--- Given instruction ---
From the forum thread below about walking dogs, copy word for word the passage that begins with the words containing "Our problem is" and ends with "isn't keeping up.".

--- Document extract ---
That was helpful. I like the way you do it. Thanks for the info! 

Our problem is that our usual field is often crowded with kids' sports teams and other groups. We'll just have to get there earlier.


----------



## Eowyn (Aug 29, 2013)

I use "Let's Go" when my gang isn't keeping up.


----------



## _Paul (Jan 15, 2014)

Susan,

Our field is similar, it is a combined play area, football and cricket pitch. In the summer I have to find a quiet corner and stay close to the lead. But at this time of year it is dark both in the evening and morning when I go out. My daughter and I seem to be the only ones around with our bright head torches, flashing collar and glowing ball  . Gets a bit spooky when we do actually meet someone. It is part of the reason why walking in numbers in the morning is nice.


----------



## Susan: w/ Summit we climb (Jun 12, 2014)

That sounds nice. For me that would mean skipping my long early morning workout at the gym, and I couldn't do that, even for my Summit. I love stairclimbing.


----------



## Martin (Feb 21, 2011)

I have two different commands that I could potentially use in such a situation. "Let's go" means going along with me, but not necessarily at a heel. I use it when the dog is engrossed in sniffing and I want to continue on out walk, when I'm going into my room and want Dolce to come with, etc. I also have a "closer" command which means to come closer to me, but not necessarily all the way to me. I use it when the dog's off-leash and too far ahead or too far behind, but also when they're on a leash and I need them to get even closer to me.

When I do have her off-leash, I give her treats when she comes up to me unsolicited. I don't always do it, but I do it often enough that it pays to check in.


----------

--- Supplied data ---

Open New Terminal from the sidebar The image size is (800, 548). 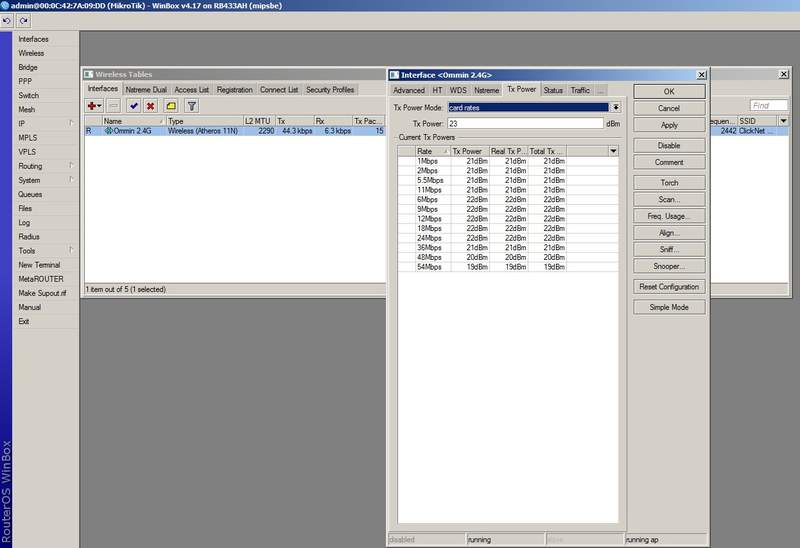(39, 265)
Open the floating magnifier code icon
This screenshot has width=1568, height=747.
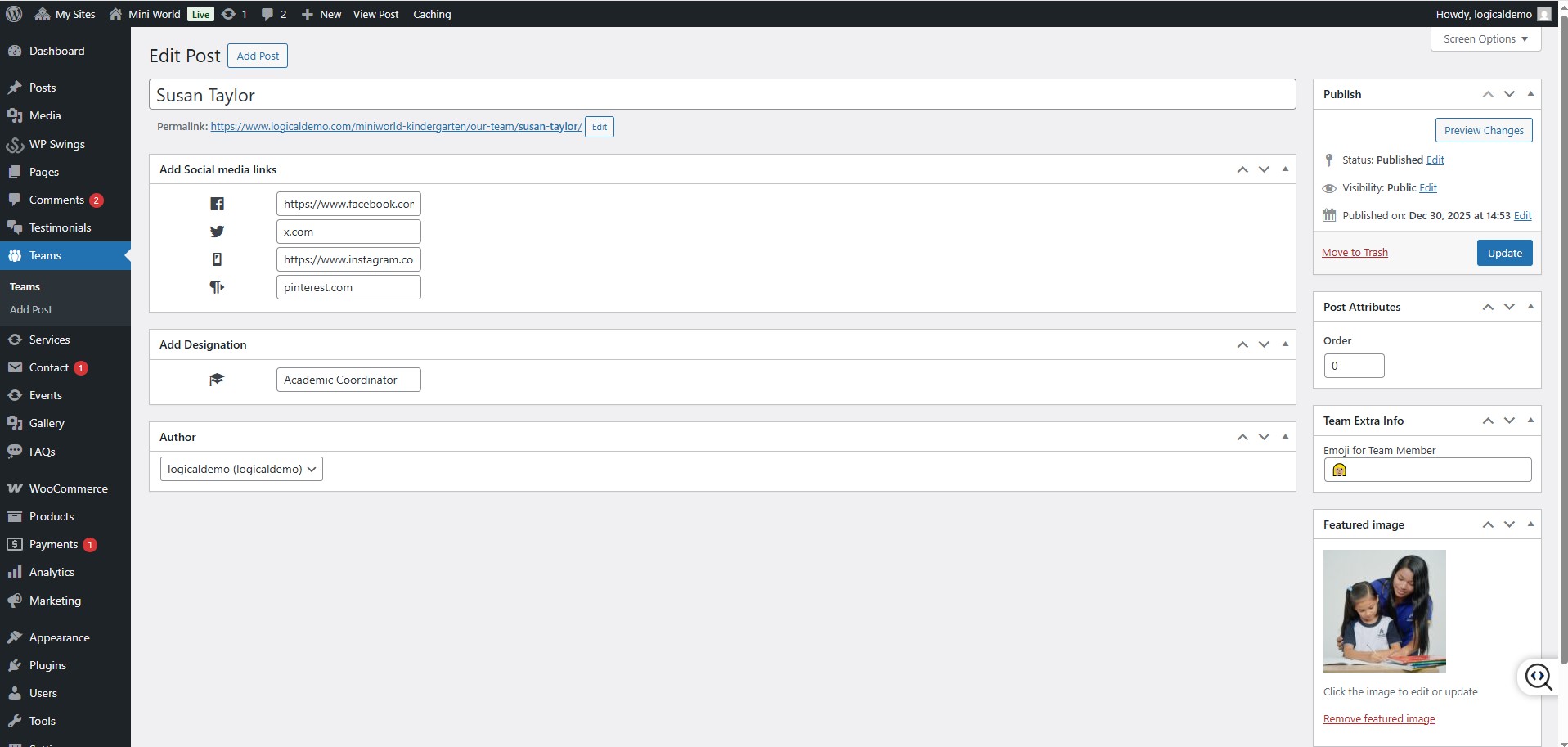pos(1539,677)
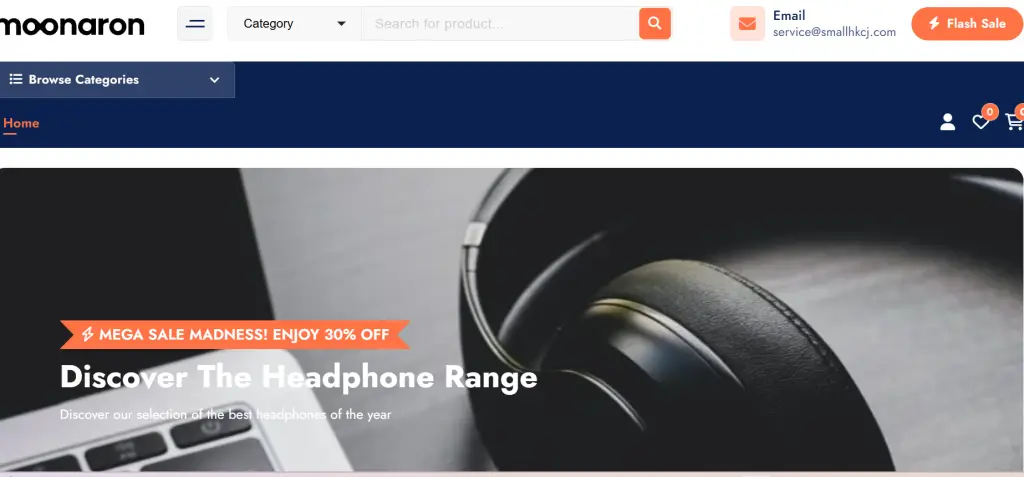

--- Worked solution ---
Our problem is that our usual field is often crowded with kids' sports teams and other groups. We'll just have to get there earlier.


----------



## Eowyn (Aug 29, 2013)

I use "Let's Go" when my gang isn't keeping up.